Task prompt: Translate into Spanish this sentence from the passage on the lifetime cap: "During those 40 years he designed robotic assembly lines, invented a new electronic instrument, and taught many people to play musical instruments."

Excerpt:
Well, one problem is that my spouse hit that before he was 20. That was 40 years ago. During those 40 years he designed robotic assembly lines, invented a new electronic instrument, and taught many people to play musical instruments. So I’m not sure that his life post-medical disaster was entirely worthless to society.
What do you say to someone with, say, cancer when they hit the lifetime cap midway through treatment? Too bad, so sad, go off and die?
If someone has hit the life time cap and comes down with something contagious - say, ebola or smallpox (yes, I know that one is unlikely) - do we not treat them and simply leave them a risk to the rest of society, or do we quarantine and treat them for the benefit of the rest of us?

Listed entries:
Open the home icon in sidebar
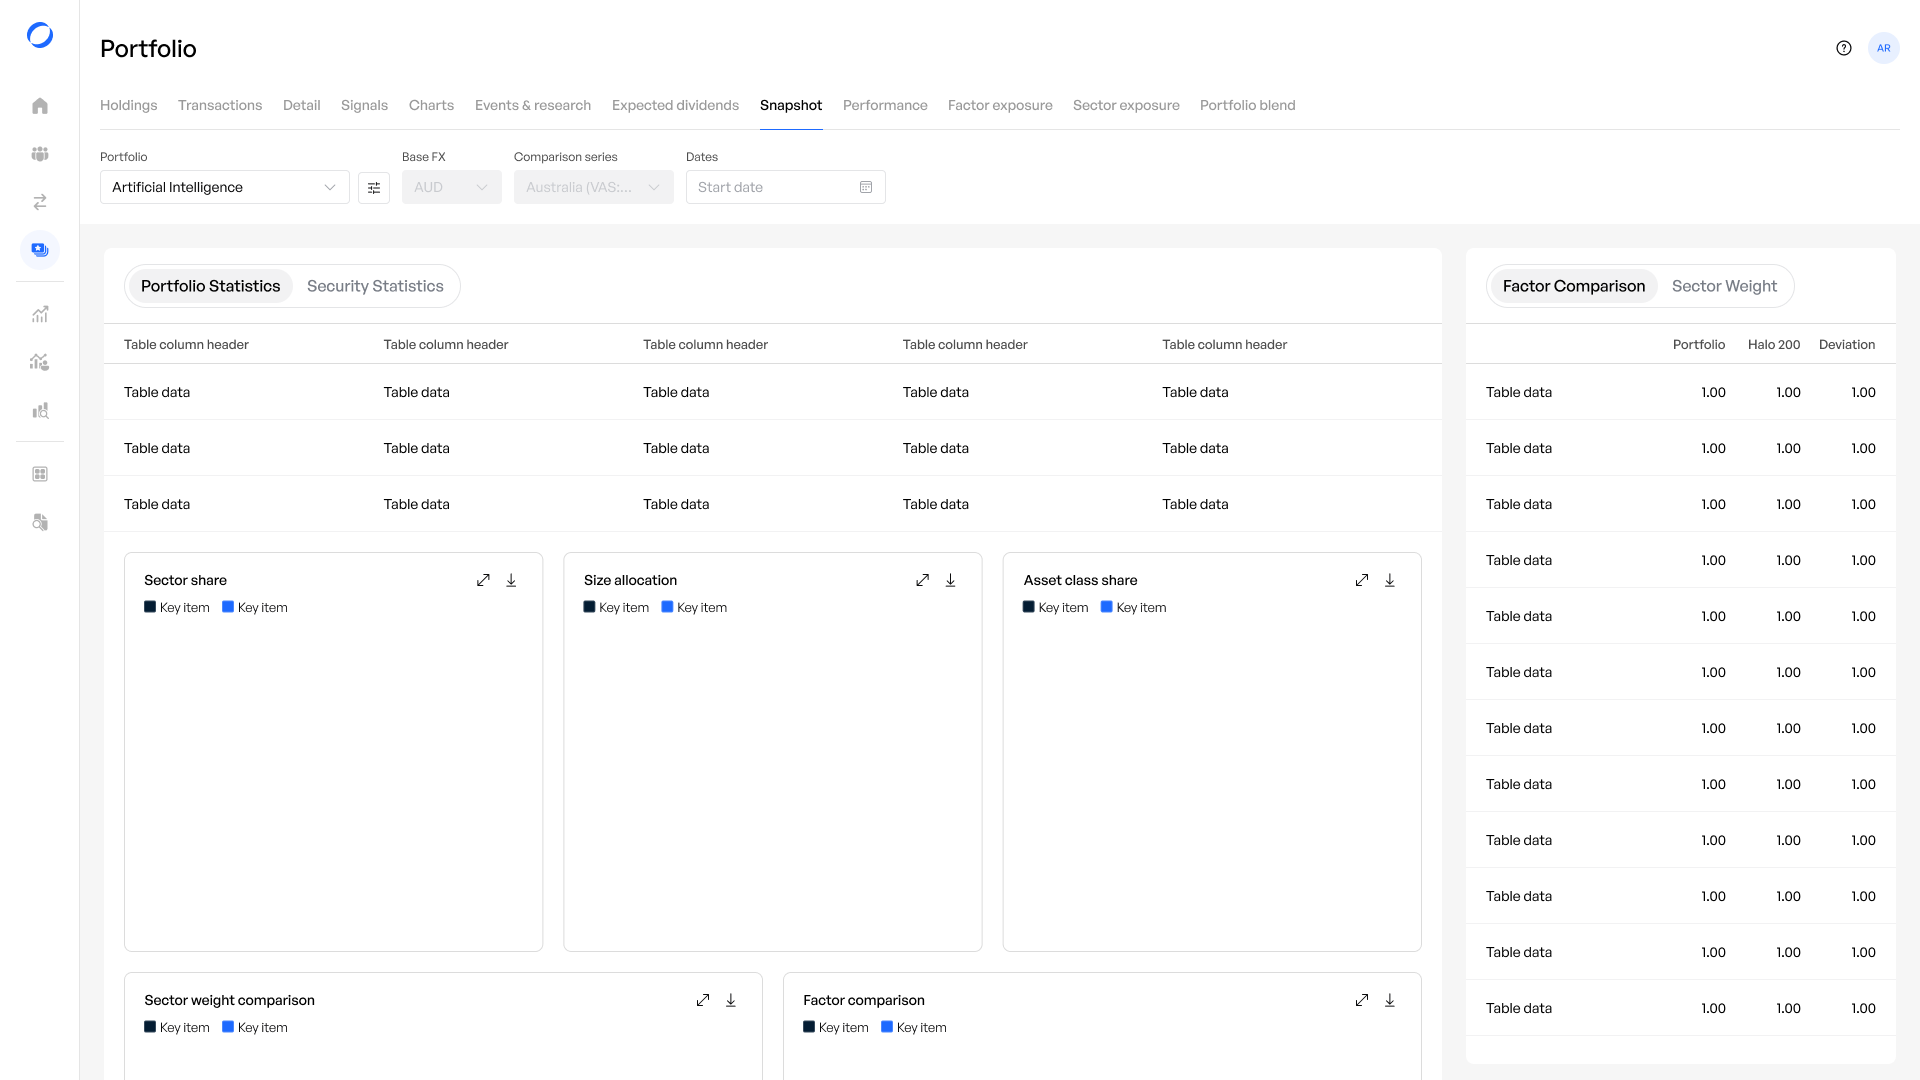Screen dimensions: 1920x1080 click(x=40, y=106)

==

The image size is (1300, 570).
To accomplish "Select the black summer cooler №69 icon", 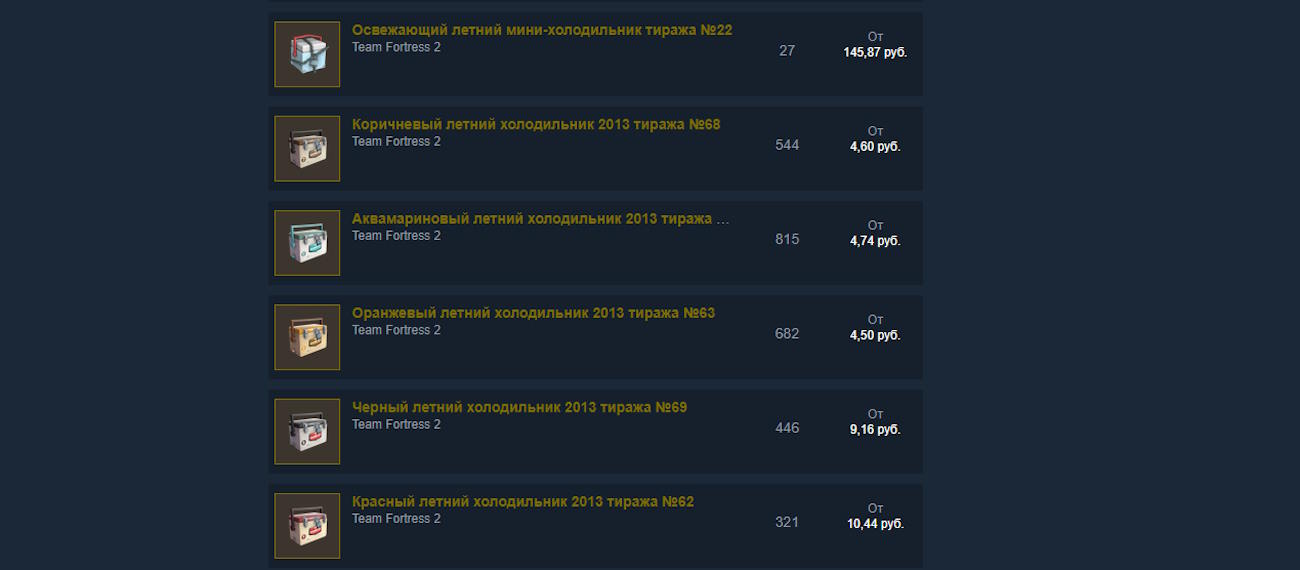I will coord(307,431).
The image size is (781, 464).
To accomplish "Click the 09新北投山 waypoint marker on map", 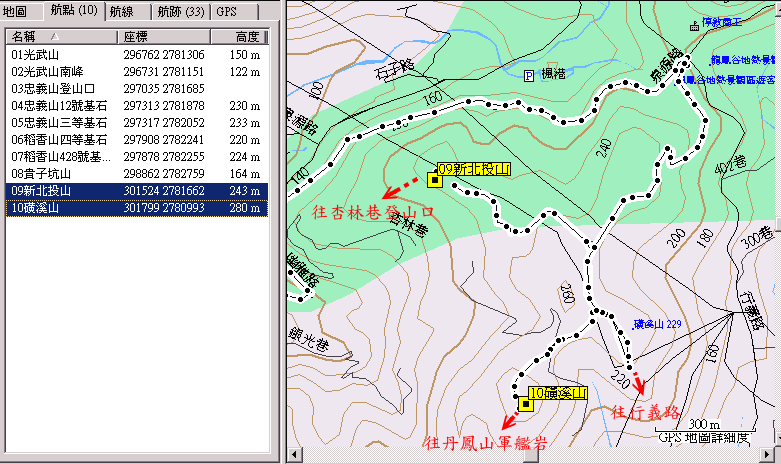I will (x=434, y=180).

...

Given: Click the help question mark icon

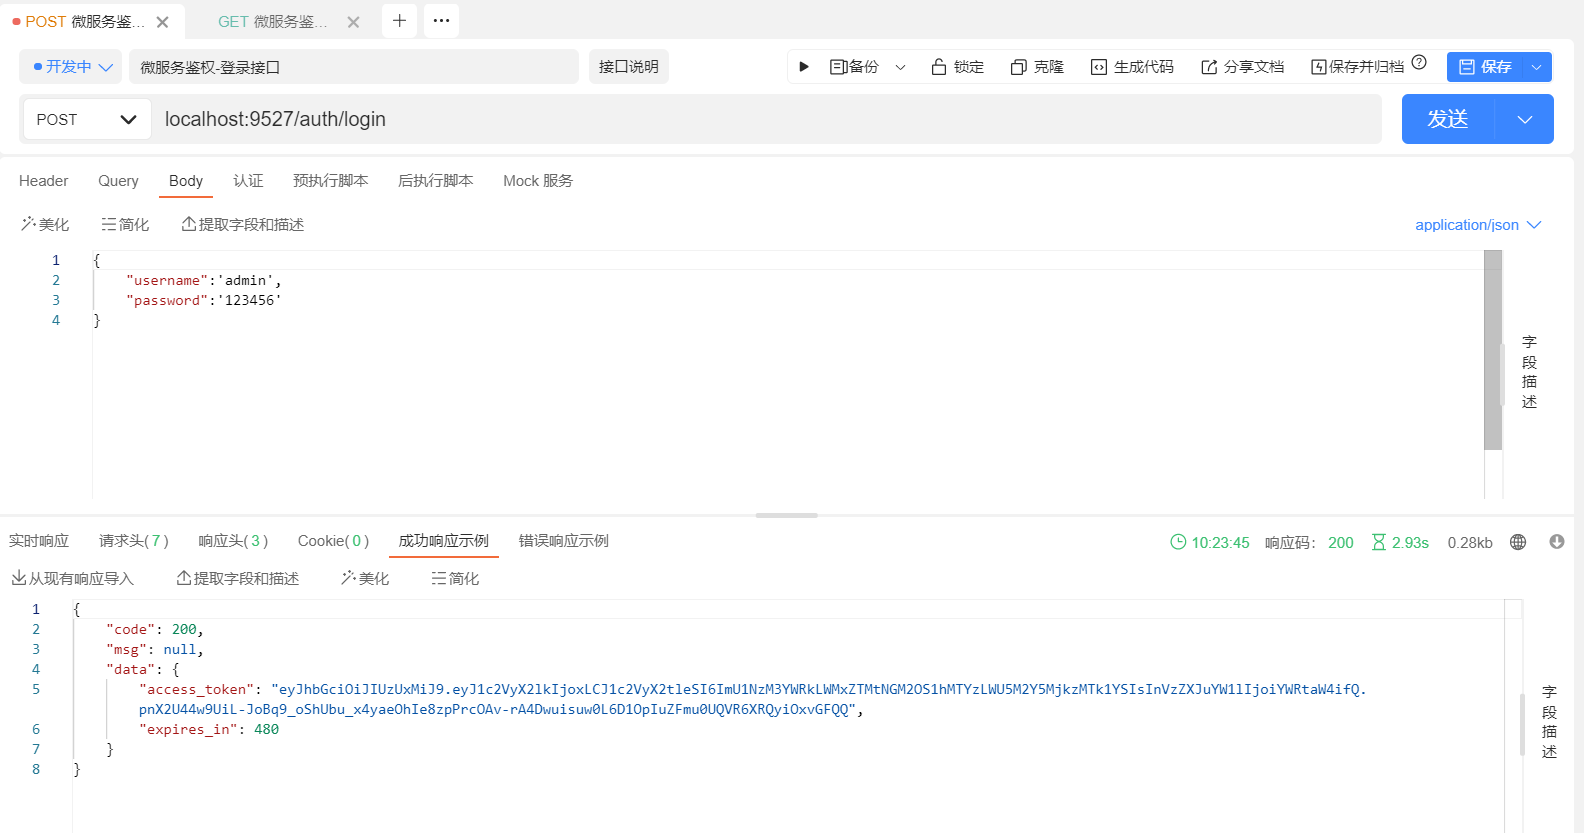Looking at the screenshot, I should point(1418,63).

Result of the exercise: Durante esos 40 años diseñó líneas de ensamblaje robóticas, inventó un nuevo instrumento electrónico y enseñó a muchas personas a tocar instrumentos musicales.